=== Assigned task ===
The entries below must be transcribed exactly. Leave nothing out.

#####

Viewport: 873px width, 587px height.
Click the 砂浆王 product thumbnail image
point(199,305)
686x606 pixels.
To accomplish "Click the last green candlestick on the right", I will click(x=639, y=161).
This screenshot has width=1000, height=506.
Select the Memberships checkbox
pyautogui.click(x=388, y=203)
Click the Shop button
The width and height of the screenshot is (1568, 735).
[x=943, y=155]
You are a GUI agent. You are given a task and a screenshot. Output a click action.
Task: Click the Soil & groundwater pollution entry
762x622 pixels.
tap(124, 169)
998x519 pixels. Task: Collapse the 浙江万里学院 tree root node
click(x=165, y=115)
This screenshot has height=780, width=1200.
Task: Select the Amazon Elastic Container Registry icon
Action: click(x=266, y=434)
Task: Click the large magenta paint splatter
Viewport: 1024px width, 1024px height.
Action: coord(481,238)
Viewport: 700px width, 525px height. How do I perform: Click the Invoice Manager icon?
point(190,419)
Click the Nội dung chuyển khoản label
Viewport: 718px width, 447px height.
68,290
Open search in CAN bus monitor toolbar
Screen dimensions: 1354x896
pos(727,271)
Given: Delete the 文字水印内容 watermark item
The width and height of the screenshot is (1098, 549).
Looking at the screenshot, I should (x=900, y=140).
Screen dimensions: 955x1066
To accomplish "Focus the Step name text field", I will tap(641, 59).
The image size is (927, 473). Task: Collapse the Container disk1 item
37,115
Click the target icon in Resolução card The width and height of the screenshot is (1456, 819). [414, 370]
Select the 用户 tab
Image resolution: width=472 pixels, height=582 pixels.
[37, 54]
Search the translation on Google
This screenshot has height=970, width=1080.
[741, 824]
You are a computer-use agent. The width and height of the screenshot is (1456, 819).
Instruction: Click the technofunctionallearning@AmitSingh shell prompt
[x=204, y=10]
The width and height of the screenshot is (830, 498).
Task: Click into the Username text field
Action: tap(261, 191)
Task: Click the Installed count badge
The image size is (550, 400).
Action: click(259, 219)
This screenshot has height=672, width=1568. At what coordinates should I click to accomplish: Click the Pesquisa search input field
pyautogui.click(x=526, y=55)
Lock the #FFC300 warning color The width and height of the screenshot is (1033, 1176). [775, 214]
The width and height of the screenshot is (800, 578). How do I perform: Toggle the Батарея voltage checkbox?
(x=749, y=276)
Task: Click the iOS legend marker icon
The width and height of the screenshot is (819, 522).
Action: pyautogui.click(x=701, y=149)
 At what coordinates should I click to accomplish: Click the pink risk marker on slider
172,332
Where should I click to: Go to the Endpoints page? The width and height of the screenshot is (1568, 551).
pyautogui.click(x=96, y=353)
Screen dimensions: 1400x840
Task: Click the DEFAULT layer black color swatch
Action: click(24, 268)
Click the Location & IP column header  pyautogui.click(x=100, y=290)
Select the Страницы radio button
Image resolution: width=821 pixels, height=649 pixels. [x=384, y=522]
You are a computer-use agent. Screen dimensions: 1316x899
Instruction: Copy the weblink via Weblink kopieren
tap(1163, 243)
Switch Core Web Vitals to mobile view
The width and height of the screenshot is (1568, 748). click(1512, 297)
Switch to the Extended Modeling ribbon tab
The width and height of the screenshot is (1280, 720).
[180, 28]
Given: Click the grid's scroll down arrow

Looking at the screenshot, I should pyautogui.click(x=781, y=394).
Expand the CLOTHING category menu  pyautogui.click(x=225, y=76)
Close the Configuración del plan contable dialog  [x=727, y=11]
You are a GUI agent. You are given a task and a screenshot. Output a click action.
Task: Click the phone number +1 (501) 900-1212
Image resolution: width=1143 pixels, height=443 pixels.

#####

=== Written reply ===
Viewport: 873px width, 587px height.
Click the 砂浆王 product thumbnail image
point(199,305)
686x606 pixels.
To accomplish "Click the last green candlestick on the right", I will click(x=639, y=161).
This screenshot has width=1000, height=506.
Select the Memberships checkbox
pyautogui.click(x=388, y=203)
Click the Shop button
The width and height of the screenshot is (1568, 735).
[x=943, y=155]
You are a GUI agent. You are given a task and a screenshot. Output a click action.
Task: Click the Soil & groundwater pollution entry
762x622 pixels.
tap(124, 169)
998x519 pixels. Task: Collapse the 浙江万里学院 tree root node
click(x=165, y=115)
This screenshot has height=780, width=1200.
Task: Select the Amazon Elastic Container Registry icon
Action: click(x=266, y=434)
Task: Click the large magenta paint splatter
Viewport: 1024px width, 1024px height.
Action: coord(481,238)
Viewport: 700px width, 525px height. How do I perform: Click the Invoice Manager icon?
point(190,419)
Click the Nội dung chuyển khoản label
Viewport: 718px width, 447px height.
68,290
Open search in CAN bus monitor toolbar
Screen dimensions: 1354x896
pos(727,271)
Given: Delete the 文字水印内容 watermark item
The width and height of the screenshot is (1098, 549).
Looking at the screenshot, I should (x=900, y=140).
Screen dimensions: 955x1066
To accomplish "Focus the Step name text field", I will tap(641, 59).
The image size is (927, 473). Task: Collapse the Container disk1 item
37,115
Click the target icon in Resolução card The width and height of the screenshot is (1456, 819). [414, 370]
Select the 用户 tab
Image resolution: width=472 pixels, height=582 pixels.
[37, 54]
Search the translation on Google
This screenshot has height=970, width=1080.
[741, 824]
You are a computer-use agent. The width and height of the screenshot is (1456, 819).
Instruction: Click the technofunctionallearning@AmitSingh shell prompt
[x=204, y=10]
The width and height of the screenshot is (830, 498).
Task: Click into the Username text field
Action: tap(261, 191)
Task: Click the Installed count badge
The image size is (550, 400).
Action: click(259, 219)
This screenshot has height=672, width=1568. At what coordinates should I click to accomplish: Click the Pesquisa search input field
pyautogui.click(x=526, y=55)
Lock the #FFC300 warning color The width and height of the screenshot is (1033, 1176). [775, 214]
The width and height of the screenshot is (800, 578). How do I perform: Toggle the Батарея voltage checkbox?
(x=749, y=276)
Task: Click the iOS legend marker icon
The width and height of the screenshot is (819, 522).
Action: pyautogui.click(x=701, y=149)
 At what coordinates should I click to accomplish: Click the pink risk marker on slider
172,332
Where should I click to: Go to the Endpoints page? The width and height of the screenshot is (1568, 551).
pyautogui.click(x=96, y=353)
Screen dimensions: 1400x840
Task: Click the DEFAULT layer black color swatch
Action: click(24, 268)
Click the Location & IP column header  pyautogui.click(x=100, y=290)
Select the Страницы radio button
Image resolution: width=821 pixels, height=649 pixels. [x=384, y=522]
You are a computer-use agent. Screen dimensions: 1316x899
Instruction: Copy the weblink via Weblink kopieren
tap(1163, 243)
Switch Core Web Vitals to mobile view
The width and height of the screenshot is (1568, 748). click(1512, 297)
Switch to the Extended Modeling ribbon tab
The width and height of the screenshot is (1280, 720).
[180, 28]
Given: Click the grid's scroll down arrow

Looking at the screenshot, I should pyautogui.click(x=781, y=394).
Expand the CLOTHING category menu  pyautogui.click(x=225, y=76)
Close the Configuración del plan contable dialog  [x=727, y=11]
You are a GUI agent. You are given a task and a screenshot. Output a click action.
Task: Click the phone number +1 (501) 900-1212
Image resolution: width=1143 pixels, height=443 pixels.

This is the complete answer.